While a user can have multiple devices and therefore should be allowed to assign multiple computer or other devices to be recognized as belonging to him, there is also the issue of allowing multiple users to assign the same devices to be trusted for each of them. Part of the invention is the concept to implement the concept of allowing multiple users to be trusted from multiple devices, both with and without conditions. For example, the system can be configured to allow any multiple users to be trusted (e.g., identified) from a particular device, or only to allow multiple users if they share a home address or home phone number. This allows greater security if properly implemented, and helps to protect against users accidentally making other people's computers trusted in situations in which they should not assign such trust. As an example, a husband and wife would be allowed to assign the same computer as trusted for access to their separate accounts so that only a username and password would be needed and the device would be identified behind the scenes, but a stranger could not assign the same device as trusted. (The husband and wife could be expressly identified as such in data record, or the system could compare home addresses, home phone numbers, or other information to draw the conclusion that such a relationship or a similar one exists.) Another example might be allowing people who share the same work address to use be trusted from the same device, but not people who work from other places. The invention also includes more sophisticated logic—such as in situation in which users have multiple email addresses on file with a system (e.g., a work email address and a personal email address) and the system allows two users to make a machine trusted for themselves only if they used one time passwords to their work email addresses and share a work physical address, or if they both used a home email to receive a one time password and they share a common home phone number or address. The invention also includes the logic to choose the correct email address based on the geolocation information and IP address of the system being used for access (a user coming from his home town has his email sent to his home address, from his work town to his work address, etc.).
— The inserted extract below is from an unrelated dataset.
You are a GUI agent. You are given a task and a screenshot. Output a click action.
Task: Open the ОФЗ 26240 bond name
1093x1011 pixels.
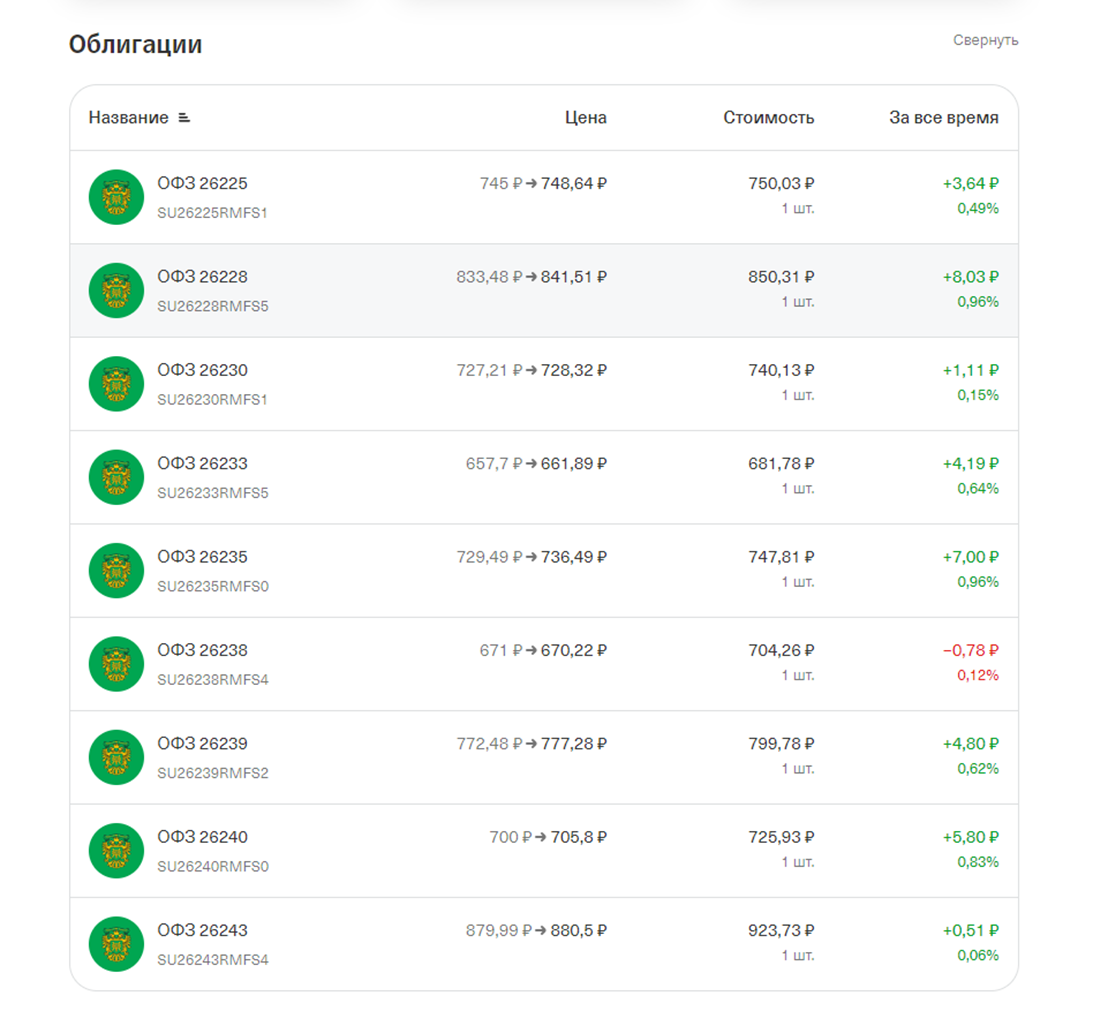coord(202,837)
Accordingly, the present invention offers a novel form of security that can prevent fraud and other problems based on information about the usual users of a device and usage pattern. For example, it might be beneficial to employ the novel invention so as to instantiate rules that might say: allow users to change passwords online only if they are accessing a system from a device from which they are known to have logged in for more than, say, 30 days; or allow financial transactions over a certain dollar figure to occur only from devices known to belong to the user issuing the transaction for some period of time. Furthermore, additional security can be overlaid in situations that are deemed sensitive and risky—for example while a user from a trusted device may be logging in to an online system using the invented system with just a username and password, the detection of the user's specific computer is behind the scenes and invisible to the user. As such, if the user requests performance of some specific activities (e.g., a large online payment to a new payee) the user will be required to authenticate also using the other method of two-factor authentication (e.g., the one-time password). For example, in FIG. 11-E, if a user wants to change his password and then clicks a change password button (1300), the inventive system will check if the user is accessing the system from a device known to belong to the user for at least X days (1310); if the user is trusted from the device for a period of X days it will allow the user to proceed (1320), and if not, it will not allow the user to proceed or access the system or site (1330). Accordingly, the setting of business security policies and some pre-set rules may be based on information about how “trusted” a device is for a particular user or users in general (based on binding it to specific users) is therefore an important improvement within the scope of the current invention.
With attention now to the identity of users and the use of heuristic analysis, additional details about the two methods of identifying a user's device are detailed below. Although the formulas for heuristic analysis have numerous variables to address several situations, a few of the possible scenarios are illustrated below as follows:

a) User is coming from a device with no identifier and the profile of the machine as gathered during the start of the session does not match a profile known for this user;
b) The user is coming from a device with an identifier that does not match this user and the profile of the machine as gathered during the start of the session does not match a profile known for this user;
c) The user is coming from a device with an identifier that matches this user and the profile of the machine as gathered during the start of the session does not match a profile known for this user;
d) The user is coming from a device with an identifier that does not match this user and the profile of the machine as gathered during the start of the session does not match a profile known for this user;
e) The user is coming from a device with no identifier but the profile of the machine as gathered during the start of the session matches a profile known for this user;
f) The user is coming from a device with an identifier that matches this user and the profile of the machine as gathered during the start of the session does match a profile known for this user.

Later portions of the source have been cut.